* **WORK TO COMPLETE**
Find "Viewport: 750px width, 492px" in the listing below, then set down only that line and each later line, unchanged, leaving out pictures.

* **INPUT FOR THIS TASK**
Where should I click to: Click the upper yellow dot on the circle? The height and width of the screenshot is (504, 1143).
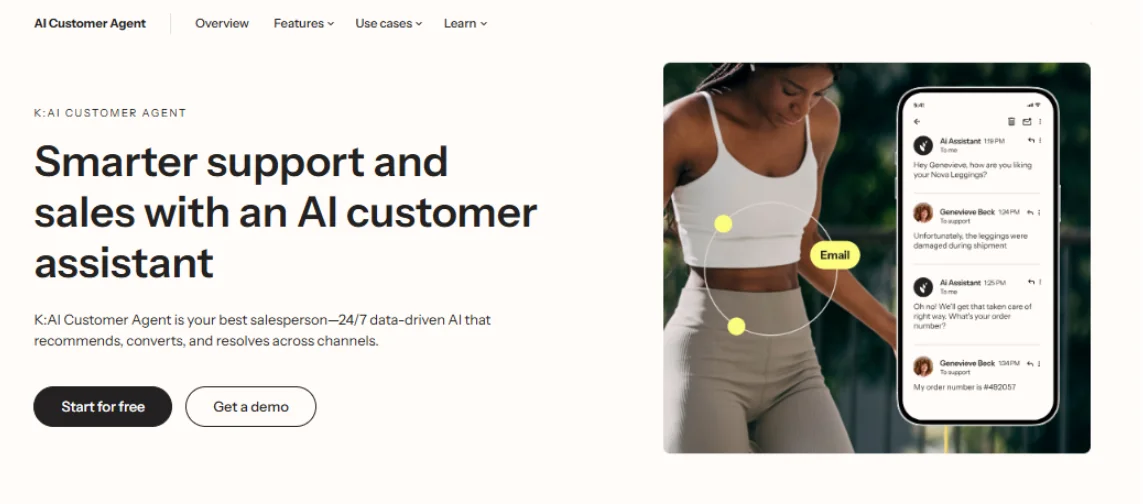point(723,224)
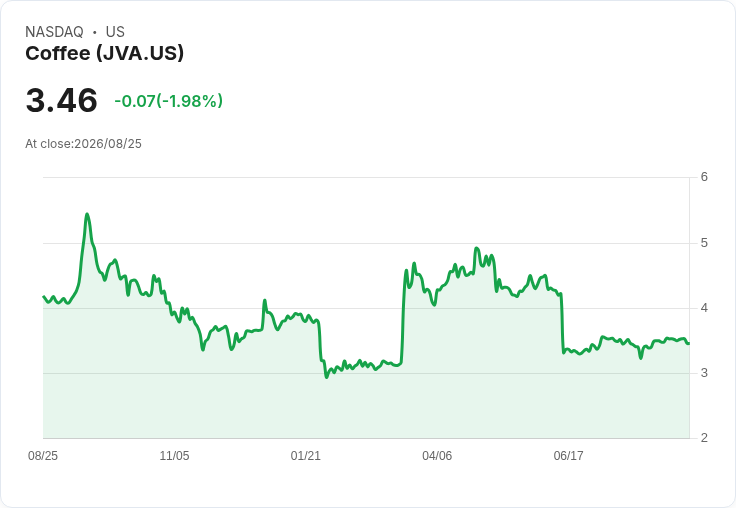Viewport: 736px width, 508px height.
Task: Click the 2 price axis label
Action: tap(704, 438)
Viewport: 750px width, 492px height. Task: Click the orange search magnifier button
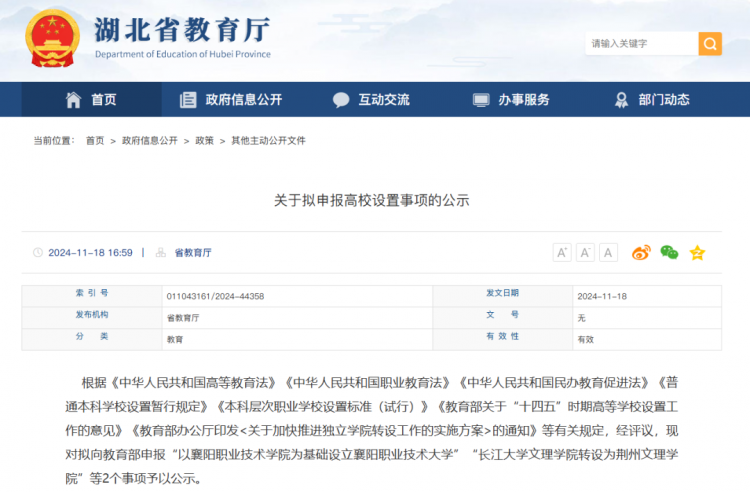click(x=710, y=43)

* **RESPONSE TO THIS EXERCISE**
Viewport: 750px width, 492px height. Task: Click the orange search magnifier button
click(x=710, y=43)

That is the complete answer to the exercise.